Tout à fait. Puisqu’on n’a pas l’esprit révolutionnaire, il ne nous reste que la musique.
C’est comme la méthadone qui remplace l’héroïne. Le rock remplace la révolution.
Comme dans Hamlet de Shakespeare que tu as déjà monté, La Mouette parle
des rapports entre un fils et sa mère. Comment l’as-tu abordé ?

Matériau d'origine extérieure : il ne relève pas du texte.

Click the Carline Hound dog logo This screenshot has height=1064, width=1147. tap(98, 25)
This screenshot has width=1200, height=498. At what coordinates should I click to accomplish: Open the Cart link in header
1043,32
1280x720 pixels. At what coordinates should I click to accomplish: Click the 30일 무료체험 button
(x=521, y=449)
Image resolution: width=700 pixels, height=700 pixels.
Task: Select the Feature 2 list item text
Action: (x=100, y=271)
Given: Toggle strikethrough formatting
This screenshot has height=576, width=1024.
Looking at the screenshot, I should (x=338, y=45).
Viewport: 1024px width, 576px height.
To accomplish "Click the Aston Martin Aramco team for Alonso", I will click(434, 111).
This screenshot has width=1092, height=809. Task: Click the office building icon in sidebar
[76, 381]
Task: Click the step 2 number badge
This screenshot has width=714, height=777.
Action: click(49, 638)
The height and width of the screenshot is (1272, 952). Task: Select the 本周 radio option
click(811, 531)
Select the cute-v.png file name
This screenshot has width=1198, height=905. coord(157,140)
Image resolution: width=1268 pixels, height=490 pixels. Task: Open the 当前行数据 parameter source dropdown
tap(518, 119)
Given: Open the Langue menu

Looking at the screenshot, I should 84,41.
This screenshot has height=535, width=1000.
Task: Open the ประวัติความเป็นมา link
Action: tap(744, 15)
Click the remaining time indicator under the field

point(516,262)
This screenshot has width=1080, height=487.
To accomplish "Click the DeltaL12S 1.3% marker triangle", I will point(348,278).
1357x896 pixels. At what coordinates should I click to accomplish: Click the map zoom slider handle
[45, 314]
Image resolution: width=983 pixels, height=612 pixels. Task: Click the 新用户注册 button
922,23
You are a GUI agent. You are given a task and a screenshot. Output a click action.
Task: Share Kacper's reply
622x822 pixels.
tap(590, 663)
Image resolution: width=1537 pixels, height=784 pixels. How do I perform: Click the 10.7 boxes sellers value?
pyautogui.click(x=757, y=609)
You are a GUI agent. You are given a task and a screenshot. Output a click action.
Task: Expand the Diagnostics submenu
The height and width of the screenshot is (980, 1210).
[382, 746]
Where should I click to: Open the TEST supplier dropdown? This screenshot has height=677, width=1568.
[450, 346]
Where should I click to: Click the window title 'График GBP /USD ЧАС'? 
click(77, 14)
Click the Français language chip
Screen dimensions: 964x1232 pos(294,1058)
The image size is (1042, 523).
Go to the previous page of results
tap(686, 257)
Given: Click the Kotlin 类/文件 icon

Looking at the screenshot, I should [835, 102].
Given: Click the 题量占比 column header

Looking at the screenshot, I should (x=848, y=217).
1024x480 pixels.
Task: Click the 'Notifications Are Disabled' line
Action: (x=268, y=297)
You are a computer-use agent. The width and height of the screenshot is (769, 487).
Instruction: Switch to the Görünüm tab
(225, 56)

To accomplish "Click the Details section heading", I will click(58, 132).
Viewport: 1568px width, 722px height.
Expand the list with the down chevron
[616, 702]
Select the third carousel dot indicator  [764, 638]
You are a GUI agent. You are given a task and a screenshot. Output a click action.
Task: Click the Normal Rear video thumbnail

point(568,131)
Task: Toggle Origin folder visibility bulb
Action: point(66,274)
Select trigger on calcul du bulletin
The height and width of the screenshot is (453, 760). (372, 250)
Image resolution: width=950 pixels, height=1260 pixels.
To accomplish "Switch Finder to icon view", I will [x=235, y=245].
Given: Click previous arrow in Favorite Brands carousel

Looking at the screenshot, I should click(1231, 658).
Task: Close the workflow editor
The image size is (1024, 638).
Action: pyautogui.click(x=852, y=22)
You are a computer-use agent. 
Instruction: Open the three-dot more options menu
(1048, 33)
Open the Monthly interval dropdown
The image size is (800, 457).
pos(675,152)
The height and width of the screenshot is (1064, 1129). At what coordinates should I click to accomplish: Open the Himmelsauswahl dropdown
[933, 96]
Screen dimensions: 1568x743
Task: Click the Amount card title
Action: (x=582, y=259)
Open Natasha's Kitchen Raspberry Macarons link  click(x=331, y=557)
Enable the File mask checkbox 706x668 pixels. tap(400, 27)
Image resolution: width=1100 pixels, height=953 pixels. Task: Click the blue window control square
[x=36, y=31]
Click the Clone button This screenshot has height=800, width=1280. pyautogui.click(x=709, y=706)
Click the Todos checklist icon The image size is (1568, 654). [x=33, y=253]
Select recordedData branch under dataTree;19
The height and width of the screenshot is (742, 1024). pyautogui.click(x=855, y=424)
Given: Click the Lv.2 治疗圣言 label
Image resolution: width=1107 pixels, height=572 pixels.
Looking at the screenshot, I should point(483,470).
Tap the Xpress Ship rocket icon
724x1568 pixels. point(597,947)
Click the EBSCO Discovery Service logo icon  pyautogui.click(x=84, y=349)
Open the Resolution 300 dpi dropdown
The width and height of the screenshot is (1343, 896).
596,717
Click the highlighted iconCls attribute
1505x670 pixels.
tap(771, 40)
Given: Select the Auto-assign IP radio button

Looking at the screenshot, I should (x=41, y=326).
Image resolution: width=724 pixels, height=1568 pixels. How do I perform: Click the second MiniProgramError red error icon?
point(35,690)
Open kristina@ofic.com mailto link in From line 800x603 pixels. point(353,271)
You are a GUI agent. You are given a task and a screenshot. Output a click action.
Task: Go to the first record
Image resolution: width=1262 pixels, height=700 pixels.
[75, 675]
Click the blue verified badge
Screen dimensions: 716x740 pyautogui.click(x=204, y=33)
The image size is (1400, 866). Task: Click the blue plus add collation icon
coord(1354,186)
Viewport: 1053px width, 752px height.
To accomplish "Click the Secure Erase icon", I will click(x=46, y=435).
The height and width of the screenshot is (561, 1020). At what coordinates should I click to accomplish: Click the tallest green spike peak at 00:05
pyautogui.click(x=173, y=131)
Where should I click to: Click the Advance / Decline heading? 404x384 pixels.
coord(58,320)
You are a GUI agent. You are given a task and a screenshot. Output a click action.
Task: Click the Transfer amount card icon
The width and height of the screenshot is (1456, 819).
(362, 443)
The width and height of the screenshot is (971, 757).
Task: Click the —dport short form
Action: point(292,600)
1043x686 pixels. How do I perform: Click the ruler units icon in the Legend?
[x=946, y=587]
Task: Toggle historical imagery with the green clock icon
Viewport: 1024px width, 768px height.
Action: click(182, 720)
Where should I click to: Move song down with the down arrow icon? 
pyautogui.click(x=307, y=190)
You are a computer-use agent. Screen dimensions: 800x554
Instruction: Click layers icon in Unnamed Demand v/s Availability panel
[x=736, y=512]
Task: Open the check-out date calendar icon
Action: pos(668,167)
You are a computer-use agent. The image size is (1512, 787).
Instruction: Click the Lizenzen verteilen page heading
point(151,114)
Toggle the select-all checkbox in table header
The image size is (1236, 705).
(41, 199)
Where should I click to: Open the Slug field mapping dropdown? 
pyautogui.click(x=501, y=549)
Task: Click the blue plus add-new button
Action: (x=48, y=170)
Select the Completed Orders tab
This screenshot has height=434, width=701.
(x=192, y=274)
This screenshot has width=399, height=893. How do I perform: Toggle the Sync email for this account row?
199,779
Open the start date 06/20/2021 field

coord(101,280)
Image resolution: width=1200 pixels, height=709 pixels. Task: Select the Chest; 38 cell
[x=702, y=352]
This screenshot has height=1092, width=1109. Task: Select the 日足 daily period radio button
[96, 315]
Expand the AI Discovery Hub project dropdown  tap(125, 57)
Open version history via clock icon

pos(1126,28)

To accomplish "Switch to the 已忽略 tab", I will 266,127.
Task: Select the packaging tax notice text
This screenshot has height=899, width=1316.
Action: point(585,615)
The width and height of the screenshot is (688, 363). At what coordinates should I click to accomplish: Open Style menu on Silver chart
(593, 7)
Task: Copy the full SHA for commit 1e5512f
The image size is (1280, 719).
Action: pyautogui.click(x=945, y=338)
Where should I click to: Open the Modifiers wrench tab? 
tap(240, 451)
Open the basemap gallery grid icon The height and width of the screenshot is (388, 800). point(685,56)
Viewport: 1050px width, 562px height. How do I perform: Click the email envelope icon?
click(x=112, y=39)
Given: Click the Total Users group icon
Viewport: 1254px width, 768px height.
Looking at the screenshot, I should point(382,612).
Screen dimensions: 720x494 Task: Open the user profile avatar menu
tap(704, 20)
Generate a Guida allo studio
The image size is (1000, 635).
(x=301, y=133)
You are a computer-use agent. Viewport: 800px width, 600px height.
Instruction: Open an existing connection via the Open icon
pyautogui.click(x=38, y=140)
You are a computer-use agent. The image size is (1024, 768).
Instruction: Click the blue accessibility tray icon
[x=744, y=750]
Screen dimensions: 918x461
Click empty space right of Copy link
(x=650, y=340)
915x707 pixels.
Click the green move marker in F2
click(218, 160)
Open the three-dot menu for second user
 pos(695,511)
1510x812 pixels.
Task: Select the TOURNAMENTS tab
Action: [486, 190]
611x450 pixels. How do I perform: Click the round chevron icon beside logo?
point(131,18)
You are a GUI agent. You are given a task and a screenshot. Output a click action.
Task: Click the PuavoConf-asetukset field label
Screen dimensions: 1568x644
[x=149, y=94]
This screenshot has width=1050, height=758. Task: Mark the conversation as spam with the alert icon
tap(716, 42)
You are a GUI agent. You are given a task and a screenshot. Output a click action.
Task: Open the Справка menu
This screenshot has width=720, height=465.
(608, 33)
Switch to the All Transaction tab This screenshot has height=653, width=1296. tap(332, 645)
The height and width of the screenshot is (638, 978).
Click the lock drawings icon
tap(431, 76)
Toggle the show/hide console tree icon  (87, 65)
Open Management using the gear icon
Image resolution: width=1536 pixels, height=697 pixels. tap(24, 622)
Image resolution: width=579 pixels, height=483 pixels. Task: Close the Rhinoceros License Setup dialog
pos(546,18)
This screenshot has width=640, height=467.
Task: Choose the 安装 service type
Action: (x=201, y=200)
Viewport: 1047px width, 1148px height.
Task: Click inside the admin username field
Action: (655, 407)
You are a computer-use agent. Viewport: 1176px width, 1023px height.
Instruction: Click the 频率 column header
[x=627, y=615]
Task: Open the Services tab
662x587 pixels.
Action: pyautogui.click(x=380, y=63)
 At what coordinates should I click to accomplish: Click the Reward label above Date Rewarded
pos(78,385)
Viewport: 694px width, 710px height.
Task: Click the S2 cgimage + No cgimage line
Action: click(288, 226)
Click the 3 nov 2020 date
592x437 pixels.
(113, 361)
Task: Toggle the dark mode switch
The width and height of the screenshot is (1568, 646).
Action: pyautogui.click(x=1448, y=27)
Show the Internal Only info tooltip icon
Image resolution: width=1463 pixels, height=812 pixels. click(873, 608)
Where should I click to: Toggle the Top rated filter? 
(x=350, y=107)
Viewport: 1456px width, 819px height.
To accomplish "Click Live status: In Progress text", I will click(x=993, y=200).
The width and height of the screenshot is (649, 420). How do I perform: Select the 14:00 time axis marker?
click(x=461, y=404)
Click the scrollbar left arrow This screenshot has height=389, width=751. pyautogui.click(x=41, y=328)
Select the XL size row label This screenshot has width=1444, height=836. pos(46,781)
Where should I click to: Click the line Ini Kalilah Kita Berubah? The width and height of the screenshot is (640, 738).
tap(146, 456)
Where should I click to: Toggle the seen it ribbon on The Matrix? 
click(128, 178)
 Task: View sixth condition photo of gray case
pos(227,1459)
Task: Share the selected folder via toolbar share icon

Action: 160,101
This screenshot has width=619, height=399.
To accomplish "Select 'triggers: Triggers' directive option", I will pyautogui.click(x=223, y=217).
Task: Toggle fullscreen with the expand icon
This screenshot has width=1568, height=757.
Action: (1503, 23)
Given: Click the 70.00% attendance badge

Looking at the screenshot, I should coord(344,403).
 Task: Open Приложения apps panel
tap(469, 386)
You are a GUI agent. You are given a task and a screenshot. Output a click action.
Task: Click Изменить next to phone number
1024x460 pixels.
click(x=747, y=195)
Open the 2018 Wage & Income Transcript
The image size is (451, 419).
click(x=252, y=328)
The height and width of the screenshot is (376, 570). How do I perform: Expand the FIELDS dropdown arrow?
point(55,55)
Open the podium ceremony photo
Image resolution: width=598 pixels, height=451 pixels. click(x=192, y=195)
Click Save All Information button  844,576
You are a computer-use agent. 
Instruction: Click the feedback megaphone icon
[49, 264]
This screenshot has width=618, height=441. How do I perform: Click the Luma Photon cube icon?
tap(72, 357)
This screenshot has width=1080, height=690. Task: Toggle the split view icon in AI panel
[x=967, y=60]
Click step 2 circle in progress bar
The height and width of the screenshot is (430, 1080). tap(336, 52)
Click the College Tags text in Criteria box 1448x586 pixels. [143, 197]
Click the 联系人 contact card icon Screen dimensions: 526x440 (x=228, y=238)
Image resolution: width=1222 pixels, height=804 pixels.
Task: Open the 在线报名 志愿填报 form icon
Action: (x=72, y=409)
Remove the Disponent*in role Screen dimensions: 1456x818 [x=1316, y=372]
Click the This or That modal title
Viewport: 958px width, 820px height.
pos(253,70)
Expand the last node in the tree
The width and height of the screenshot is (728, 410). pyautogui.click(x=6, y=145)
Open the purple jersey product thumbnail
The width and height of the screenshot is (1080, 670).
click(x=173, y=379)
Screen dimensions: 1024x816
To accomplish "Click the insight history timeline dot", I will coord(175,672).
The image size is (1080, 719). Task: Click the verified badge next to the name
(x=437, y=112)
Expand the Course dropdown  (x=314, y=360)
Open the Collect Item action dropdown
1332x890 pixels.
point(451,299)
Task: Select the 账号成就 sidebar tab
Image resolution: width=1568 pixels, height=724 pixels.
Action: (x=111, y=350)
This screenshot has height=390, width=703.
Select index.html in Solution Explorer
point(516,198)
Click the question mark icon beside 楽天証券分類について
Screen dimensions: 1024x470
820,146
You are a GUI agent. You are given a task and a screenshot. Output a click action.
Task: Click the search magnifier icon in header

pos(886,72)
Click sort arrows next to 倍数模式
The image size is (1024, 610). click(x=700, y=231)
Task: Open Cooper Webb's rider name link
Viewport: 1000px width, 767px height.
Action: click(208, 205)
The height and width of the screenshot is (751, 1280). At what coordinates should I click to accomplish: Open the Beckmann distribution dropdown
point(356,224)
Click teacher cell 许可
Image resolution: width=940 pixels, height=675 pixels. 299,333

Effectivement, c’est un conflit générationnel et je sais que Tchekhov qui avait vu, enfant,
une représentation d’Hamlet, était fasciné par Shakespeare. D’ailleurs, La Mouette en
est une sorte de variation, sauf que dans Hamlet, à la fin, ils sont tous morts. Dans La
Mouette, seul le fils meurt et les parents continuent de vivre. C’est beaucoup plus
déprimant. Je préfèrerais qu’ils soient tous morts ! (rires) Il y a un très beau livre de
l’auteur dramatique et poète Thomas Brach, Les fils meurent avant les pères. C’est le
signe d’une société décadente et mourante. La Mouette raconte cela aussi, mais
Tchekhov ne juge ni n’accuse personne et ne nous culpabilise pas non plus. Car ce n’est
pas seulement la faute de la génération parentale. Il faut aussi se demander si ce n’est
pas celle de Treplev. N’est-il pas trop faible, trop lâche ? La pièce parle aussi de la
faiblesse de la génération des fils et des filles d’aujourd’hui, un constat que je fais
également concernant le théâtre et ma génération. Même si les grands metteurs en
scène d’hier sont morts, les Peter Zadek, Claus Peymann et Peter Stein sont encore là.
Et quand ils ont commencé à faire du théâtre, la société était en révolte et en train de
changer, c’était Mai 68. Mais on vit une autre époque et si la scène théâtrale actuelle ne
bouge pas, c’est parce qu’on reflète la société. On est le miroir de l’époque.